11/11/2010 - Prima ammissione (Giuseppe Crippa)

E’ bello constatare che Lorenza Violini finalmente ammetta la possibilità di un governo, che lei chiama “tecnico” (ma trovo questa definizione alquanto riduttiva), possibilità ben prevista dalla Costituzione, senza richiamarsi a improbabili strappi di una inesistente “Costituzione di fatto” della Seconda repubblica. Prossimo passo atteso la sua ammissione che un sistema “capace di creare coalizione e di dare certezze all’elettorato, almeno sull’identità del premier” non è per nulla auspicabile. Non soltanto perché dovremmo tornare immediatamente a votare in caso di morte o di inabilità del Primo Ministro ma soprattutto perché questa concezione “demagogica” della politica darebbe spazio soltanto a personaggi pronti a tutto pur di trovare il favore popolare assecondandone le pulsioni.

 
11/11/2010 - Qualcuno ha l'ardire di parlare di merito! (enrico maranzana)

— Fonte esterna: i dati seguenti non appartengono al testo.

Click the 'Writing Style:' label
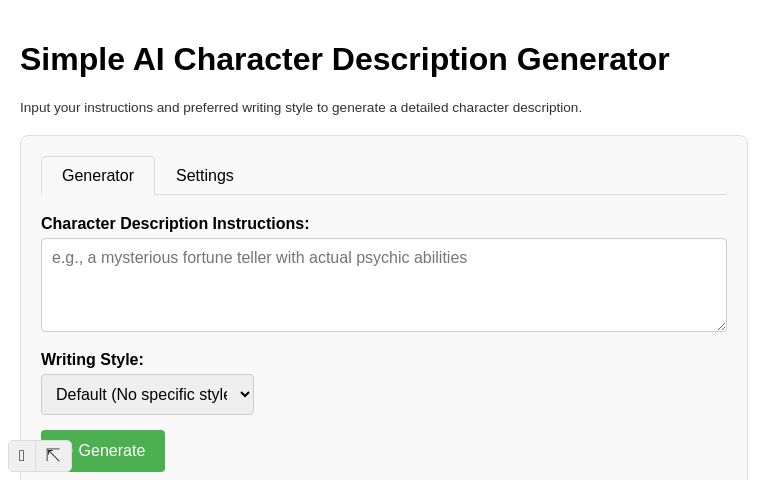Viewport: 768px width, 480px height. coord(92,360)
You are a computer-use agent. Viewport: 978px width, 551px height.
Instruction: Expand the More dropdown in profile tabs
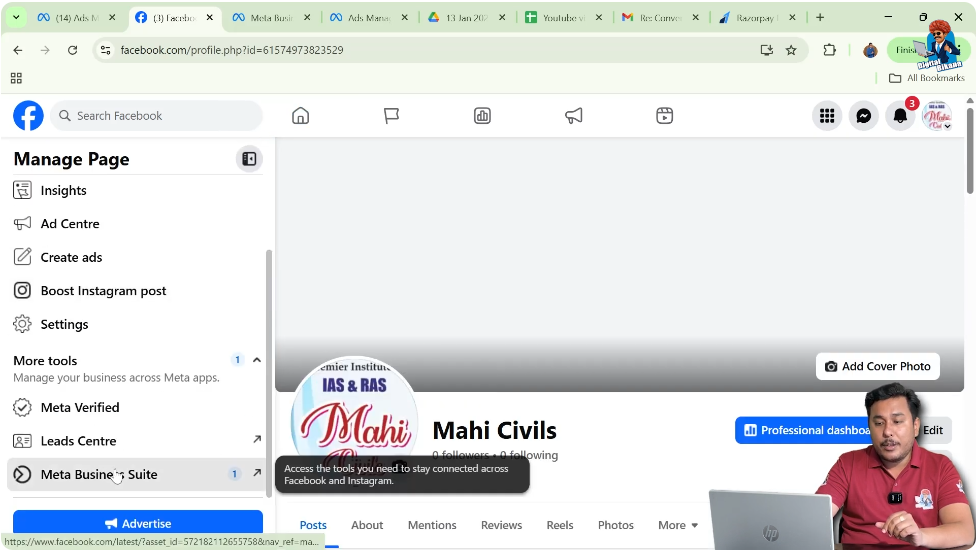678,525
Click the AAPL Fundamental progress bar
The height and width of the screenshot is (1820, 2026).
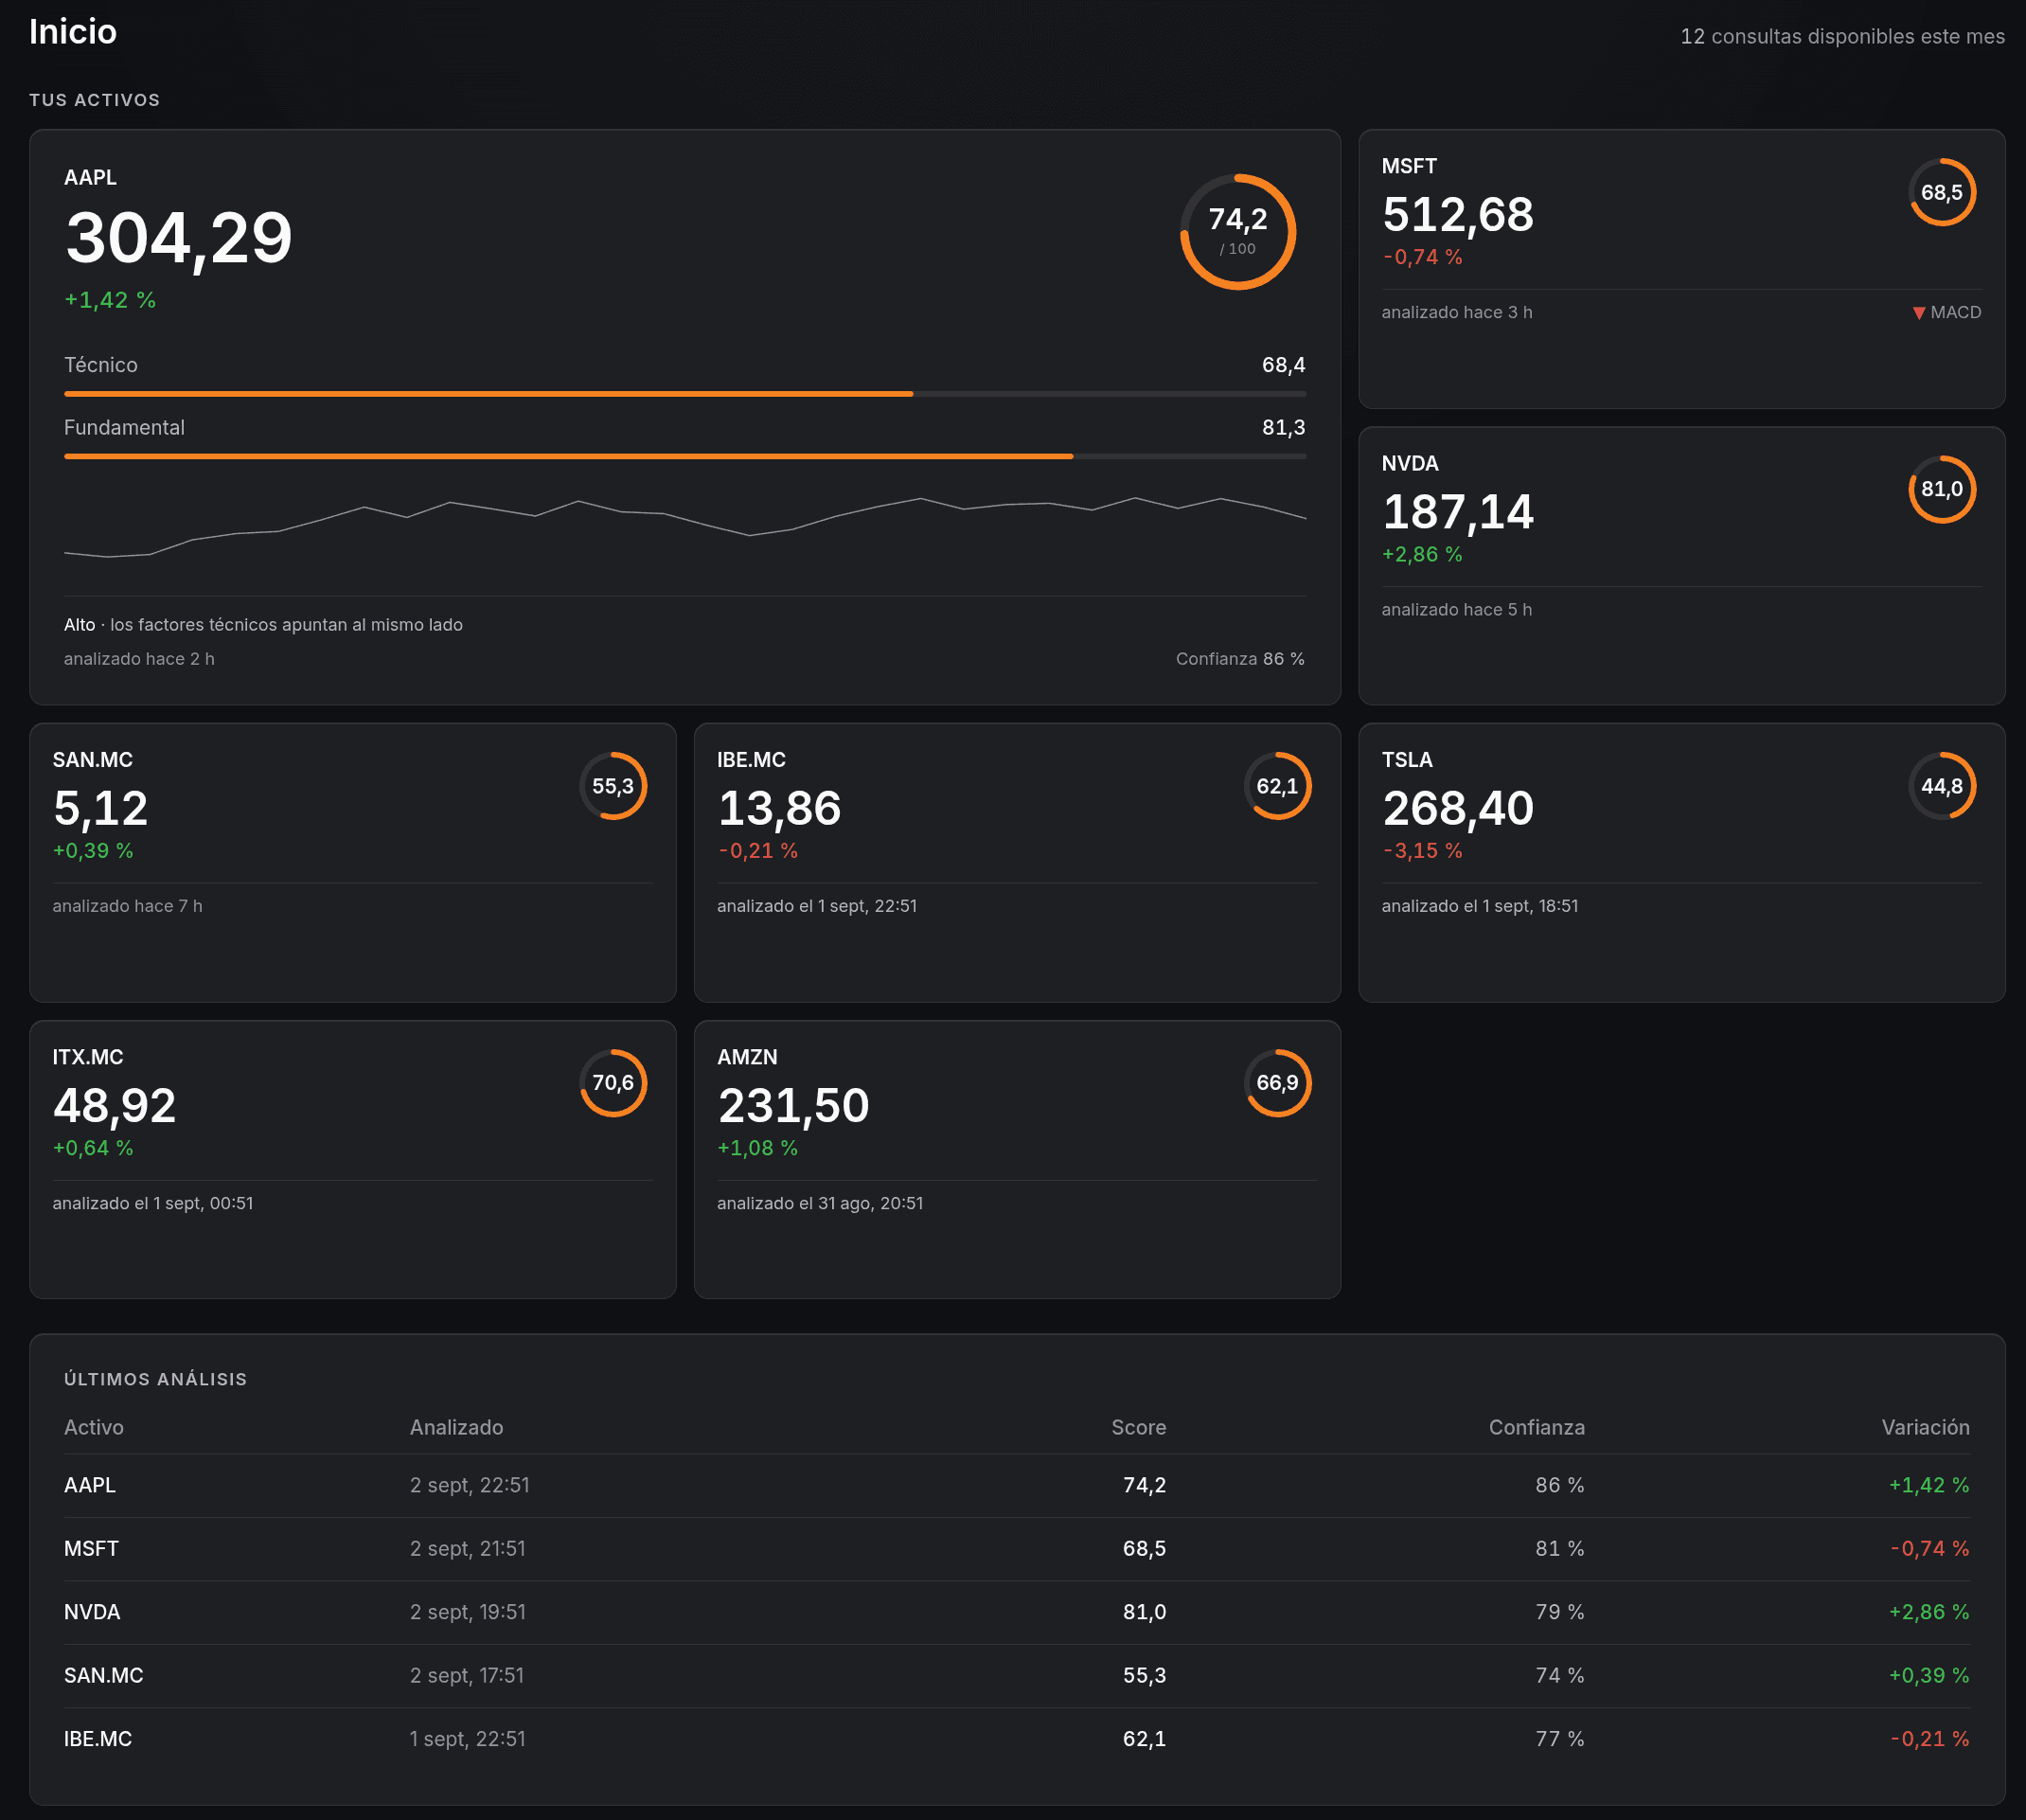(685, 456)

Prendo spunto dalla chiusura dell’articolo che mette in risalto la necessità di essere rappresentati da persone “fortemente capaci e affidabili”. Alla luce di tale principio s’illumini la frase “chiaro mandato elettorale ricevuto dal premier e dalla coalizione che si era impegnata a sostenerlo”, ASSERZIONE VERA SOLO SE isolata dal sistema legislativo in cui è immersa. Il fatto drammatico deriva dal fatto che la legge elettorale è stata approvata da uno schieramento molto, molto ampio: dove erano andati i parlamentari competenti, professionalmente preparati?